During the last two decades, technological advancements have delivered groundbreaking new insights into the molecular activities of cancerous cells. Most significantly, we have learned that every person’s cancer — like every person — is biologically unique.
Guided by these discoveries, some physicians have begun to embrace a new way of treating cancer patients called personalized medicine.
Also referred to as precision medicine, personalized medicine focuses on understanding and influencing the unique set of cancer-related molecular interactions occurring within each patient’s body. The goal is to address the root causes of each patient’s disease and develop treatment plans that are tailored to each individual.
Targeted therapies, cell-based immunotherapies, and multi-cancer early detection tests are playing leading roles in advancing the frontiers of personalized medicine.
Targeted therapies are designed to disrupt the activity of mutated proteins that promote cancer growth.
Cancer occurs when genes mutate inside otherwise healthy cells. The mutations cause cancerous cells to produce dysfunctional proteins, called oncoproteins, that prompt uncontrolled cellular reproduction. The rapidly spreading cancerous cells crowd out healthy ones, disrupting the body’s ability to function normally.
Oncologists can use genetic tests to identify the unique set of oncoproteins fueling the growth of each patient’s cancer. Targeted therapies disrupt specific oncoproteins.
The U.S. Food and Drug Administration has approved targeted therapies for more than 30 types of genetically defined cancers, including certain forms of breast, lung, and colon cancers.
Cell-based immunotherapies are designed to teach the immune system to recognize and destroy cancerous blood cells. To administer the therapies, scientists extract and genetically modify a patient’s immune cells to attack cells that exhibit cancer-associated proteins.
Cell-based immunotherapies are believed to have cured some leukemia patients. The FDA has also approved cell-based immunotherapies for the treatment of some lymphomas and multiple myelomas.
Multi-cancer early detection testing
Multi-cancer early detection (MCED) tests can spot disease-associated genetic material and proteins circulating in the bloodstreams of seemingly healthy people. Such testing promises to deliver unprecedented benefits to patients and health systems by finding cancers at earlier stages, when they may be easier and less expensive to treat.
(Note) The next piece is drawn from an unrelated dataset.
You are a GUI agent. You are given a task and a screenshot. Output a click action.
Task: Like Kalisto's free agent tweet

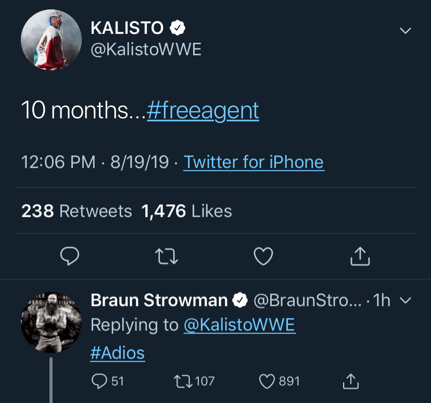[x=263, y=256]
Health systems across the world are studying the long-term effects that broad-based MCED testing may have on healthcare costs and patient outcomes. Some providers have become early adopters.
The impact of personalized medicine
Targeted therapies, cell-based immunotherapies, and MCED tests are hallmarks of a new era of personalized medicine in cancer care.
By providing physicians with new opportunities to alleviate the root causes of cancer and detect cancers at earlier stages in their development, personalized medicine can enhance the efficiency and effectiveness of cancer care.